3. Getting started with Hadoop

Hadoop (2.x and above) mainly provides HDFS to realize the function of data storage , and also provides YARN to realize the function of computing resource scheduling , and uses the MapReduce framework to do distributed operations .
GFS is a scalable distributed file system used for large-scale, distributed applications that access large amounts of data. It runs on cheap common hardware and provides fault tolerance. HDFS was first implemented with reference to GFFS. HDFS is designed as a distributed file system suitable for running on general-purpose hardware. This is a highly fault-tolerant system that can provide high-throughput data access. It is very suitable for large-scale data sets and is mainly used to solve data storage and management. problem. MapReduce is a distributed computing framework for parallel processing of big data. The scheduling of cluster resources and the coordination of computing tasks are completed by YARN. MapReduce runs on the cluster to solve the problem of computing power.


4. Hadoop main modules

Hadoop Comment module

The Hadoop Comment module is a basic module that provides common tools for other modules, such as network communication, permission authentication, file system abstract columns, log components and other tools.


Hadoop Distributed File System模块

Hadoop Distributed File System is abbreviated as HDFS, which means Hadoop Distributed File System.
HDFS is suitable for data storage in big data scenarios because it provides data storage and access services with high reliability , high scalability and high throughput . High reliability is achieved through its own copy mechanism. High scalability is achieved by adding machines to the cluster to achieve linear expansion. High throughput means that when reading files, HDFS will feed back the target data at the location closest to the submitted task node to the application.
The basic principle of HDFS is to block data files according to a specified size (the default is 128MB above Hadoop 2.x) , and store the data in copies on multiple computers in the cluster. When a node fails, resulting in data loss, there are corresponding copies in other nodes. So when you read the file, you can still get complete feedback. The way HDFS cuts data and stores redundant copies is something that developers cannot feel. When using it, the developer only knows that he uploaded a file to HDFS.
HDFS consists of three daemons: Namenode, Secondary, Namenode and Datanode. Datanode is responsible for storing the specific content of data files , and Namenode is responsible for recording the metadata information of these files . The more data files on the Datanode, the more metadata information the Namenode stores, which will slow down the loading speed of the NamenodeTherefore, HDFS is not suitable for storing a large number of small files, but is suitable for storing a small number of large files.


Hadoop YARN module

The full name of YARN is Yet Another Resource Negotiator (another resource coordinator).
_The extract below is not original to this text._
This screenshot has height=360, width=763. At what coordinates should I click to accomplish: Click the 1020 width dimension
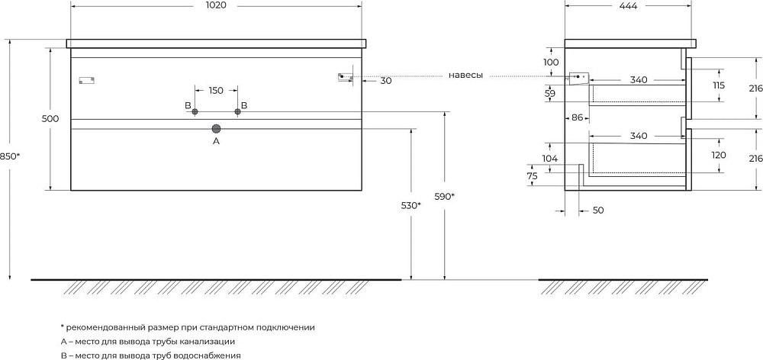tap(216, 5)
YARN is separated from the resource management and job scheduling functions of JobTracker in the Hadoop 1.x version . The purpose is to solve the problem of only running MapReduce programs in Hadoop 1.x.
With the development of Hadoop, YARN has now become a general resource scheduling framework, bringing great advantages to Hadoop in the unified management of cluster resources and data sharing . Different types of jobs can also be run on YARN, such as the very popular Spark and Tez.
YARN consists of two daemons: ResourceManager and NodeManager. ResourceManager is mainly responsible for resource scheduling , monitoring task running status and cluster health status . NodeManager is mainly responsible for the specific execution of tasks and monitoring the resource usage of tasks , and regularly reports the current status to ResourceManager .


Hadoop MapReduce module

MapReduce is a parallel computing framework and a programming model, which is mainly used for logical processing of large-scale data sets . The name of MapReduce also represents its two operations: Map (mapping) and Reduce (statute). Its advantage is that even programmers who have no experience in developing distributed applications can quickly develop distributed programs through MapReduce related interfaces, without having to pay attention to the underlying details of parallel computing.
A MapReduce job, by default, divides the input data into multiple independent data blocks . Each block reads will generate a Map task. Reading and executing Map tasks are parallel . Map outputs data in the form of key/value pairs. During the output process, the keys are hashed, then sorted, and stored in key value partitions, and the same key value is stored in a partition. A partition is generally the same as the HDFS file block size, so a partition does not span different machines under normal circumstances, which prevents the output of the Map from moving between different machine nodes.
When executing a MapReduce task, the system will distribute the MapReduce code to the corresponding node or the nearest node according to the location of the target data, thereby avoiding or minimizing the consumption of data on the network transmission. It should be that the cost of mobile computing is often lower than the cost of mobile data, which is " computing closer to data ."
After the Map task is executed, the Map output is merged in advance by setting the Combiner to reduce the output of Map intermediate results. After the Map or Combiner is executed, Reduce will uniformly process the intermediate results generated by different tasks, and perform the final calculation, and finally output the results that the user wants.
Under normal circumstances, the intermediate results output by Map will directly fall on the disk, thereby reducing the burden of HDFS on file management. After the Reduce task is executed, the intermediate data will be deleted, and then the output result will be stored on HDFS.


Hadoop Ozone module

Before Hadoop 3.x, users could only use HDFS for storage, but the design principle of HDFS was not suitable for storing small files , and Ozone just solved this problem. Ozone relying HDDS plug-in, using the key (key-object) model to achieve the storage of small files and a high-speed reading .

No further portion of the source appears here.